Combinatorial Complex Score-based Diffusion Modelling through Stochastic Differential Equations
Adrien Carrel
TL;DR
This work tackles the challenge of generative modeling for complex topologies by introducing Combinatorial Complex Score-based Diffusion (CCSD), a unified framework that treats generation through stochastic differential equations to produce combinatorial complexes (CCs) rather than only graphs. CCSD extends score-based diffusion to higher-order topologies via lifting procedures (loop-based and path-based) that map graphs into CCs, enabling the generation of hypergraphs and simplicial-like structures while preserving higher-order relations. The framework defines forward diffusion on CC components, learns partial score functions with dedicated neural architectures, and uses reverse-time SDEs or probability-flow ODEs for sampling, including conditional sampling and imputation.
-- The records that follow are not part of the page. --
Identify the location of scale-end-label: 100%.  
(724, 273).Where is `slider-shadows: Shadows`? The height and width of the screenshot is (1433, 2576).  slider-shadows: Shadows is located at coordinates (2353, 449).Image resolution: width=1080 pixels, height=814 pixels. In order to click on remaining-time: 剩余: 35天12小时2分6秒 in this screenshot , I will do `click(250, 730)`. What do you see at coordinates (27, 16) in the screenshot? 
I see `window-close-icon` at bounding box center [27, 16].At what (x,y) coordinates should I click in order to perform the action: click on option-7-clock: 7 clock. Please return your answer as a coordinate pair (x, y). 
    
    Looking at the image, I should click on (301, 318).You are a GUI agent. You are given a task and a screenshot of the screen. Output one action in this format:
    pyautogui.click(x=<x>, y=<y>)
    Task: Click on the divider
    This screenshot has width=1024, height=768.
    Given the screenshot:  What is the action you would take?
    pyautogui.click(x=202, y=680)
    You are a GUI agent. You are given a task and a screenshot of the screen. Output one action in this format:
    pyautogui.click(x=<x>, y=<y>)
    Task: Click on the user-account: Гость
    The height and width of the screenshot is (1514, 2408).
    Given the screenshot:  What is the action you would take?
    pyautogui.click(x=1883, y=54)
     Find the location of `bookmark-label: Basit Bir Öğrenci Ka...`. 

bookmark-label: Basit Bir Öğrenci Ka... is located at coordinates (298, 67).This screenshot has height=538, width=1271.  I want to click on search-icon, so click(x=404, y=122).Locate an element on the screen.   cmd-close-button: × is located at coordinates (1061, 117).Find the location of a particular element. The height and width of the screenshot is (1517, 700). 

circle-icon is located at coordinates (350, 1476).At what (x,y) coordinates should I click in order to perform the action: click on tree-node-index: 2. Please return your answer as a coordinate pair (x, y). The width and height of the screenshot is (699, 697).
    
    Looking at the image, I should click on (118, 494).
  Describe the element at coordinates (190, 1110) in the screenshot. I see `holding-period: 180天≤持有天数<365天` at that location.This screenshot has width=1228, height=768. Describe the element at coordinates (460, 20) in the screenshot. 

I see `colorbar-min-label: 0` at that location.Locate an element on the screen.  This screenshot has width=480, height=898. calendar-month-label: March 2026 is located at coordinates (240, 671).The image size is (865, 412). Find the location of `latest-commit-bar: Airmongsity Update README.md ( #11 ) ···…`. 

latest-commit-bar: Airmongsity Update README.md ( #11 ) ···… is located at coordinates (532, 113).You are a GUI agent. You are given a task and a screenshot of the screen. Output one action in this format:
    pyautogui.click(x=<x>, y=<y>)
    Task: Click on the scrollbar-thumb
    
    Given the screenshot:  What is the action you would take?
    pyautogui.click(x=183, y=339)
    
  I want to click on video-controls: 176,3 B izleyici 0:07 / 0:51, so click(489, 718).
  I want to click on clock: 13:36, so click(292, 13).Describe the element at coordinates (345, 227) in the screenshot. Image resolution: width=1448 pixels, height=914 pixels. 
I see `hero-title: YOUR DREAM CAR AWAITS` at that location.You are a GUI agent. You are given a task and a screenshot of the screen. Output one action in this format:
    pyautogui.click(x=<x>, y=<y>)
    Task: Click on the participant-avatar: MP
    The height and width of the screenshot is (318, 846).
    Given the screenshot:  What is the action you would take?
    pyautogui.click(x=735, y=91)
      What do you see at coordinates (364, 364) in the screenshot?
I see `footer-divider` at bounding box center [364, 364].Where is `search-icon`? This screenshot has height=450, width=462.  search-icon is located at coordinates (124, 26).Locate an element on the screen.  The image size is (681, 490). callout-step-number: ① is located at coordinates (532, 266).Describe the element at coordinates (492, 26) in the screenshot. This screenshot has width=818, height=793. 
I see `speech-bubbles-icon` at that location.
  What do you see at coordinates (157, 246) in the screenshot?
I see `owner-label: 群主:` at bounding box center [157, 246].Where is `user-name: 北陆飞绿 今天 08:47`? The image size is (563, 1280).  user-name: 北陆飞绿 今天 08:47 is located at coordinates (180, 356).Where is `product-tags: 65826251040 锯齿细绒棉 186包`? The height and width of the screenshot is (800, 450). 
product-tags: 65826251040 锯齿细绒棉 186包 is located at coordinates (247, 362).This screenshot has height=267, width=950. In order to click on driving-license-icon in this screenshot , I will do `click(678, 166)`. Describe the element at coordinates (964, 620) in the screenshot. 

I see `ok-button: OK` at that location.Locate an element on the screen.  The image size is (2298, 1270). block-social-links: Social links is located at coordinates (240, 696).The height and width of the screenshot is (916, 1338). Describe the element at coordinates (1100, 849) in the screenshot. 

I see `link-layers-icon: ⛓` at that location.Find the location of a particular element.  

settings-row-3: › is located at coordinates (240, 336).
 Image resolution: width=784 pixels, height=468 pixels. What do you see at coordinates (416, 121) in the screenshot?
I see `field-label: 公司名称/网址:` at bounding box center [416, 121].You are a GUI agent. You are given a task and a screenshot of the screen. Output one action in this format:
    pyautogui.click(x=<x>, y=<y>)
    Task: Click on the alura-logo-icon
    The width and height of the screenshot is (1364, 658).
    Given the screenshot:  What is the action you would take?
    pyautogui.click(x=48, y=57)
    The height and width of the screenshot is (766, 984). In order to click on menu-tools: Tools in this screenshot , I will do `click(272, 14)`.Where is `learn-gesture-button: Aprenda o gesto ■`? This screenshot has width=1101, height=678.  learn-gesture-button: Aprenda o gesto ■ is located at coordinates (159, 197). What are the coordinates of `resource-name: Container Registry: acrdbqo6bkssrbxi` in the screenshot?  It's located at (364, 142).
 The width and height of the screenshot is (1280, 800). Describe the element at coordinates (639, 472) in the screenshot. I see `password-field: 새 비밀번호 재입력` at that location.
The authors provide a theoretical basis for CC representations (Dimension-Constrained CCs and FCCs), present novel CC-specific score networks and Hodge-based metrics, and deliver a Python library to train and sample CCs. Empirically, CCSD achieves competitive performance on molecule and graph generation tasks and demonstrates promising capabilities for higher-order objects, supported by a public software package and extensive evaluation metrics tailored to CCs.
Abstract
Graph structures offer a versatile framework for representing diverse patterns in nature and complex systems, applicable across domains like molecular chemistry, social networks, and transportation systems. While diffusion models have excelled in generating various objects, generating graphs remains challenging. This thesis explores the potential of score-based generative models in generating such objects through a modelization as combinatorial complexes, which are powerful topological structures that encompass higher-order relationships. In this thesis, we propose a unified framework by employing stochastic differential equations. We not only generalize the generation of complex objects such as graphs and hypergraphs, but we also unify existing generative modelling approaches such as Score Matching with Langevin dynamics and Denoising Diffusion Probabilistic Models. This innovation overcomes limitations in existing frameworks that focus solely on graph generation, opening up new possibilities in generative AI. The experiment results showed that our framework could generate these complex objects, and could also compete against state-of-the-art approaches for mere graph and molecule generation tasks.